◆ **Goal of the exercise**
An exact copy of all the records is the expected answer.
(Exercise data)
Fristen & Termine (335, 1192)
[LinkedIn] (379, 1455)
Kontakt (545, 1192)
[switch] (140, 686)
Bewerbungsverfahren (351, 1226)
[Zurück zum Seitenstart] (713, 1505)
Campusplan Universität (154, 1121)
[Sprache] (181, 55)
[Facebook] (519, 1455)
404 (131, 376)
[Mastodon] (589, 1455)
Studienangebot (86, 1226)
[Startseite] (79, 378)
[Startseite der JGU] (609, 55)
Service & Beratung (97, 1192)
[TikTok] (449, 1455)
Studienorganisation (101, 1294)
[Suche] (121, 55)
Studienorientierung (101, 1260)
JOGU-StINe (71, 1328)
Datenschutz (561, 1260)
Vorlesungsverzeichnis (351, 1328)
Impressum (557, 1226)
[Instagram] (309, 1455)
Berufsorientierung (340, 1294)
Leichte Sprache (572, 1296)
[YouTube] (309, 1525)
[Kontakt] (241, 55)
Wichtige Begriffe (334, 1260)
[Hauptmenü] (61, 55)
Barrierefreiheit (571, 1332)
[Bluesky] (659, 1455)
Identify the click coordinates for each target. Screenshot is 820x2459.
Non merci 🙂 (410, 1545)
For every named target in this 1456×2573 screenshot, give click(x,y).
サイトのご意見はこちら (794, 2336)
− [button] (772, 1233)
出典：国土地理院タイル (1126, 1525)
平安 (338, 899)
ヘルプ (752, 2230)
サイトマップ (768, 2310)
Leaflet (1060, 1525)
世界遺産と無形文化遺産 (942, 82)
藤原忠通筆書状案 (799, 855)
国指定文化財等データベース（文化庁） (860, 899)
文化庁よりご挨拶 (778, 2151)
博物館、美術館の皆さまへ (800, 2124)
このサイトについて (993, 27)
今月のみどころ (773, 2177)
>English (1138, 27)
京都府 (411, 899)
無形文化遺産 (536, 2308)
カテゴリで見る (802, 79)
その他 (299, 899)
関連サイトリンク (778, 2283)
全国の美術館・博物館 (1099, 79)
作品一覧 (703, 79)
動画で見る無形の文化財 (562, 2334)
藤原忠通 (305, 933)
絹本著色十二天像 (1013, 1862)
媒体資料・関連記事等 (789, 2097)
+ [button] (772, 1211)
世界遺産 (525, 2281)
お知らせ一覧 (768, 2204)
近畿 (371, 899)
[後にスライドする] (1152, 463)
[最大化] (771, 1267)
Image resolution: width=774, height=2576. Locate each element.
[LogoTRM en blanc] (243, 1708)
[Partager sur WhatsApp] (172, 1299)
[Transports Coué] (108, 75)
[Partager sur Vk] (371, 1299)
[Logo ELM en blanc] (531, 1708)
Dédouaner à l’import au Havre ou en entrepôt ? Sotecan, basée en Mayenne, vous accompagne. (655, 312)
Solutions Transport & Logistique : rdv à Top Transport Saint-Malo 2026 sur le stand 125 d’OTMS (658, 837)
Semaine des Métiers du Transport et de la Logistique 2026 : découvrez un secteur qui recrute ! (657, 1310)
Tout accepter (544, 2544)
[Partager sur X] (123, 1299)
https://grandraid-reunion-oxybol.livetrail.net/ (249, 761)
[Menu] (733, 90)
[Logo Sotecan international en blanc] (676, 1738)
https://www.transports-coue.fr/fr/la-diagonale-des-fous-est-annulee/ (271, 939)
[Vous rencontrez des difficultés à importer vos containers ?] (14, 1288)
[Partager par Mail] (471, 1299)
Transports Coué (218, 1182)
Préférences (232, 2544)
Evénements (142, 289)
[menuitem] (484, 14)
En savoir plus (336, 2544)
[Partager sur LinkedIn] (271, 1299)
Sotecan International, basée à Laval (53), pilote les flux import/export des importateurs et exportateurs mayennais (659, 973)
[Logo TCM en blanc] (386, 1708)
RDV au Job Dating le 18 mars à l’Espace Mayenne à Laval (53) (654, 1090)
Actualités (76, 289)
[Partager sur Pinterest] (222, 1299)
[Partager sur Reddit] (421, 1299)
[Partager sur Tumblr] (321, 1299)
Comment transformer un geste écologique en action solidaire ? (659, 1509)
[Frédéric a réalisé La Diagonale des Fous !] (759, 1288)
(End Exercise data)
◆ **Solution for this exercise**
Fristen & Termine (335, 1192)
[LinkedIn] (379, 1455)
Kontakt (545, 1192)
[switch] (140, 686)
Bewerbungsverfahren (351, 1226)
[Zurück zum Seitenstart] (713, 1505)
Campusplan Universität (154, 1121)
[Sprache] (181, 55)
[Facebook] (519, 1455)
404 (131, 376)
[Mastodon] (589, 1455)
Studienangebot (86, 1226)
[Startseite] (79, 378)
[Startseite der JGU] (609, 55)
Service & Beratung (97, 1192)
[TikTok] (449, 1455)
Studienorganisation (101, 1294)
[Suche] (121, 55)
Studienorientierung (101, 1260)
JOGU-StINe (71, 1328)
Datenschutz (561, 1260)
Vorlesungsverzeichnis (351, 1328)
Impressum (557, 1226)
[Instagram] (309, 1455)
Berufsorientierung (340, 1294)
Leichte Sprache (572, 1296)
[YouTube] (309, 1525)
[Kontakt] (241, 55)
Wichtige Begriffe (334, 1260)
[Hauptmenü] (61, 55)
Barrierefreiheit (571, 1332)
[Bluesky] (659, 1455)
Identify the click coordinates for each target. Screenshot is 820x2459.
Non merci 🙂 (410, 1545)
For every named target in this 1456×2573 screenshot, give click(x,y).
サイトのご意見はこちら (794, 2336)
− [button] (772, 1233)
出典：国土地理院タイル (1126, 1525)
平安 (338, 899)
ヘルプ (752, 2230)
サイトマップ (768, 2310)
Leaflet (1060, 1525)
世界遺産と無形文化遺産 (942, 82)
藤原忠通筆書状案 (799, 855)
国指定文化財等データベース（文化庁） (860, 899)
文化庁よりご挨拶 (778, 2151)
博物館、美術館の皆さまへ (800, 2124)
このサイトについて (993, 27)
今月のみどころ (773, 2177)
>English (1138, 27)
京都府 (411, 899)
無形文化遺産 (536, 2308)
カテゴリで見る (802, 79)
その他 (299, 899)
関連サイトリンク (778, 2283)
全国の美術館・博物館 (1099, 79)
作品一覧 (703, 79)
動画で見る無形の文化財 (562, 2334)
藤原忠通 (305, 933)
絹本著色十二天像 (1013, 1862)
媒体資料・関連記事等 (789, 2097)
+ [button] (772, 1211)
世界遺産 (525, 2281)
お知らせ一覧 (768, 2204)
近畿 (371, 899)
[後にスライドする] (1152, 463)
[最大化] (771, 1267)
Image resolution: width=774, height=2576. Locate each element.
[LogoTRM en blanc] (243, 1708)
[Partager sur WhatsApp] (172, 1299)
[Transports Coué] (108, 75)
[Partager sur Vk] (371, 1299)
[Logo ELM en blanc] (531, 1708)
Dédouaner à l’import au Havre ou en entrepôt ? Sotecan, basée en Mayenne, vous accompagne. (655, 312)
Solutions Transport & Logistique : rdv à Top Transport Saint-Malo 2026 sur le stand 125 d’OTMS (658, 837)
Semaine des Métiers du Transport et de la Logistique 2026 : découvrez un secteur qui recrute ! (657, 1310)
Tout accepter (544, 2544)
[Partager sur X] (123, 1299)
https://grandraid-reunion-oxybol.livetrail.net/ (249, 761)
[Menu] (733, 90)
[Logo Sotecan international en blanc] (676, 1738)
https://www.transports-coue.fr/fr/la-diagonale-des-fous-est-annulee/ (271, 939)
[Vous rencontrez des difficultés à importer vos containers ?] (14, 1288)
[Partager par Mail] (471, 1299)
Transports Coué (218, 1182)
Préférences (232, 2544)
Evénements (142, 289)
[menuitem] (484, 14)
En savoir plus (336, 2544)
[Partager sur LinkedIn] (271, 1299)
Sotecan International, basée à Laval (53), pilote les flux import/export des importateurs et exportateurs mayennais (659, 973)
[Logo TCM en blanc] (386, 1708)
RDV au Job Dating le 18 mars à l’Espace Mayenne à Laval (53) (654, 1090)
Actualités (76, 289)
[Partager sur Pinterest] (222, 1299)
[Partager sur Reddit] (421, 1299)
[Partager sur Tumblr] (321, 1299)
Comment transformer un geste écologique en action solidaire ? (659, 1509)
[Frédéric a réalisé La Diagonale des Fous !] (759, 1288)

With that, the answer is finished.